77 On balance, and adopting the type of approach used in Dahl v Grice, it seems to me more probable than not that the abscess in the thoracic spine is related to the previous bouts of surgery and hence is something to which employment was a significant contributing factor. Even if this were not so, I am of the view that Mr Wearne is correct, and that the plaintiff’s capacity for employment had been destroyed prior the occurrence of the abscess, and that there was a strong likelihood that she would not have a work capacity indefinitely.
78 Accordingly, in my view any argument based upon some intervening factor not related to work and which destroyed an existing capacity does not succeed. On balance, in my opinion, such intervening factor, being the abscess, resulted from the work-related injury. I am also of the view that any capacity for employment possessed by the plaintiff had already been destroyed as at the time of the occurrence of the abscess.
Ruling as to the plaintiff’s capacity for employment
79 In my opinion, the plaintiff has no capacity for employment and this situation will continue indefinitely. Mr Chamings, very properly, stated that, if I made the appropriate findings, since the occurrence of the thoracic surgery there is no one who is prepared to say that the plaintiff has a capacity for work.
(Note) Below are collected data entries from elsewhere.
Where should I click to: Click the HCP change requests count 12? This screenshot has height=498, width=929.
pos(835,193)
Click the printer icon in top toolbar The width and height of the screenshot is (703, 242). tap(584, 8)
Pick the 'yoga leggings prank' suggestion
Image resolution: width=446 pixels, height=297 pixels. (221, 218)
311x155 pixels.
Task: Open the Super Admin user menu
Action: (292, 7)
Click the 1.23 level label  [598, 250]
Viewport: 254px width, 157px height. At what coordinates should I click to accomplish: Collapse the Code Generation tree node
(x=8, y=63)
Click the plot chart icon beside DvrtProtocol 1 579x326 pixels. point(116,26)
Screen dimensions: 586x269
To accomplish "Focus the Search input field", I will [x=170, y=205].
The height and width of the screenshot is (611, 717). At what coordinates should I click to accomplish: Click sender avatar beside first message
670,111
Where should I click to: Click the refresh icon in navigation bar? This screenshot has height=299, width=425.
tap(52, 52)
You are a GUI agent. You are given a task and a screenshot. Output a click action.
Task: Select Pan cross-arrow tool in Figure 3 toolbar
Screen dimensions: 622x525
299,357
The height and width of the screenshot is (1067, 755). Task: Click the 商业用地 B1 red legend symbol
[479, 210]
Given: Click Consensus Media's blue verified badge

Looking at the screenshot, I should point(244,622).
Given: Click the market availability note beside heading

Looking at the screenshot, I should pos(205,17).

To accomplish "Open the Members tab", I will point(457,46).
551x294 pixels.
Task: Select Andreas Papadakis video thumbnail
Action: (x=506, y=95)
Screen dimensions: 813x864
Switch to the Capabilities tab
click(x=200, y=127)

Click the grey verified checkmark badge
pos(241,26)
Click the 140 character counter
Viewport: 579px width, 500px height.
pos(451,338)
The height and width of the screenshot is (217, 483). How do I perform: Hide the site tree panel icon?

Of course, Mr Wearne has said that such was the situation prior to the development of the abscess. Dr Tereszkiewicz has remarked that the plaintiff is incapable of returning to work in any capacity. Professor Bittar, in his report of 3 May 2010, repeated his view that the plaintiff has no capacity for any type of work and that her prognosis is poor. I might add that opinions such as these reinforce the view which I had formed after having had the advantage of seeing the plaintiff in court.
Conclusion
80 The plaintiff is successful in relation to each principal head of relief sought by her in the Amended Statement of Claim. I determine that she is entitled to compensation. She is entitled to weekly payments of compensation at the appropriate rate as for a person with no current work capacity within the meaning of the Act. She is entitled to payment of reasonable medical and like expenses, and to a determination or declaration that the defendant is liable to her pursuant to ss.98C and 98E of the Act. I shall hear the parties as to any further ancillary orders required, including those which relate to interest and to the payment of costs.